After hearing his speech, people still lined up trying to weasel out.
If you ever get a letter – just go. It’s not a big deal AT ALL. It’s actually very interesting. You might discover a whole new breed of people, too.
Which, of course, brings us back to our beloved Land of the Lost. There were over 100 of us there and this people watcher was in her element and on her game. So many people to observe and so little time. There were lots of sweet seniors, a couple of grumble guts and zero sour seniors (must’ve stayed home, miserable). There was 1 cowboy, 5 Woodstock Holdouts, and several Honey-Dos, husbands who looked lost without their wives to show them where to sit. There was a baby diva who was about 8 months pregnant – and she wore it beautifully. She was brave enough to show.
There were enough Christmas Sweater Ladies to make a softball team, and they each smelled amazing. Christmas Sweater Ladies are a tidy bunch and they have excellent perfume skills.
However…. a special group began to materialize in front of me. It was as though I was a photographer for National Geographic – on assignment to photograph…oh, I dunno, let’s say polar bears… when a family of seals (a new species never seen, let alone photographed) comes flopping up. Oh joy! How unexpected!

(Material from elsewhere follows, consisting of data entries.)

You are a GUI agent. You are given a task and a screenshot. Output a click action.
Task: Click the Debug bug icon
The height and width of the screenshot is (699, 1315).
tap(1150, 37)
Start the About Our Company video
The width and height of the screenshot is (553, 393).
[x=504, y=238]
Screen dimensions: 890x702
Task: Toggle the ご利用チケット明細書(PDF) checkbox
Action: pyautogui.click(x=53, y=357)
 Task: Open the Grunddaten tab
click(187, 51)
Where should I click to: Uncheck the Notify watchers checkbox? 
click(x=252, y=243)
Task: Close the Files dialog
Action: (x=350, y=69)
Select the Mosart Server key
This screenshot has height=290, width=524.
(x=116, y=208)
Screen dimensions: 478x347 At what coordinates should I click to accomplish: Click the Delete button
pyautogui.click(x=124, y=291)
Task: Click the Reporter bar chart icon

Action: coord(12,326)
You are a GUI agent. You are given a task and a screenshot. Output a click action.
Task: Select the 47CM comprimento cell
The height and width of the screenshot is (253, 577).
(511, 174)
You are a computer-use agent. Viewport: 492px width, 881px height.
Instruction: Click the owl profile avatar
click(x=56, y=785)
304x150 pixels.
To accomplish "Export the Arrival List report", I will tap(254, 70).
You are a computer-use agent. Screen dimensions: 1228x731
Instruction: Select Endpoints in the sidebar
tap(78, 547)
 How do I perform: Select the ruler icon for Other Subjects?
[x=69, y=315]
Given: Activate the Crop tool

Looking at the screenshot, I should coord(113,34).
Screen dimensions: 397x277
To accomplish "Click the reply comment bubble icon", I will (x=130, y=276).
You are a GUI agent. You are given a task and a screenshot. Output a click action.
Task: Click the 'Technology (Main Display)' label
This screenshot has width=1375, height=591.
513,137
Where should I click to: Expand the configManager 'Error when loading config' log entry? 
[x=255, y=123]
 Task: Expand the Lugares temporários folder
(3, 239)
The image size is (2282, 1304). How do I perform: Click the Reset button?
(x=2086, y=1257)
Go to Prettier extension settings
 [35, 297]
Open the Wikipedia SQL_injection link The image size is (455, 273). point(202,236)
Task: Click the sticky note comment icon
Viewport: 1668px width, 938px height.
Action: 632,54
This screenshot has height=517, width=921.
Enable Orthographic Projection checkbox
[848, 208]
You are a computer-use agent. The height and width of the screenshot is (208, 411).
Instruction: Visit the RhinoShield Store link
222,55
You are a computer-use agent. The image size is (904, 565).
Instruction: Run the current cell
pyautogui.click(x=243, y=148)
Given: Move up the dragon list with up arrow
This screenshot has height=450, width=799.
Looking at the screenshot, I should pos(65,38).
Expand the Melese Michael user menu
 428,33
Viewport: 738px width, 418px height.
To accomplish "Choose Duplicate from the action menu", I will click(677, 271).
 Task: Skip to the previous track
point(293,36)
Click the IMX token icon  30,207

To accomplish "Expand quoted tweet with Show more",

Hello, The Land of the Lost.
There were several individuals who seemed so completely out of their element that getting onto the elevator seemed taxing to them. They seemed frightened of every person they passed, they acted as though they were being sent to the Middle East for a stretch of 5 years. Following simple instructions seemed to be almost painful for them, poor dears.
It didn’t take long to figure them out. The Land of the Lost doesn’t get out much. Oh, they know their way around a television set and can work a remote control like an airplane pilot works his controls. They could tell you which show comes on which night, which channel it comes on, when the series finale will be, etc. The high end Land of the Lost-ites can even tell you which series are on dvd. They know what they’ll eat Friday night, they know where they’ll eat Sunday afternoon – after all, practice makes perfect and they don’t step outside of the lines very often. They don’t know any good books, they don’t quite know what’s going on in the world, and life outside of their home is a little overwhelming.
Their lives have become so routine that when they have to step outside of the norm, they are utterly lost. They’re the ones who don’t want to visit new cities, let alone other states (Heck fire, we’ve got all we need right here!). New experiences? Thanks, ma’am, but I like the ones I’ve been having for all these years. Time has cast them into a tiny little mold and they’ve hardened over the years. When taken out of the mold for any length of time they seem to have one thing on their mind: Getting back!
We can’t really be too hard on them. It’s easy to get into a routine. Why? It’s comfortable and everyone loves being comfortable. That’s probably why a lot of people have such an issue with serving on juries – it’s just a little too far out of the norm for them. Yet, outside of the norm (outside of the mold) is where TRUE growth happens. Each experience helps you to develop new layers and fill up fresh wells of life experiences to draw from.
The next time you’re faced with a situation that will be a stretch for you, welcome it! Don’t shy away from it or do back-bends trying to get out of it. See it as an opportunity to keep you on your toes, an opportunity to keep your senses sharp, an opportunity to stretch yourself and an opportunity to meet new people and gain new experiences.
See it as a way to stay out of The Land of the Lost.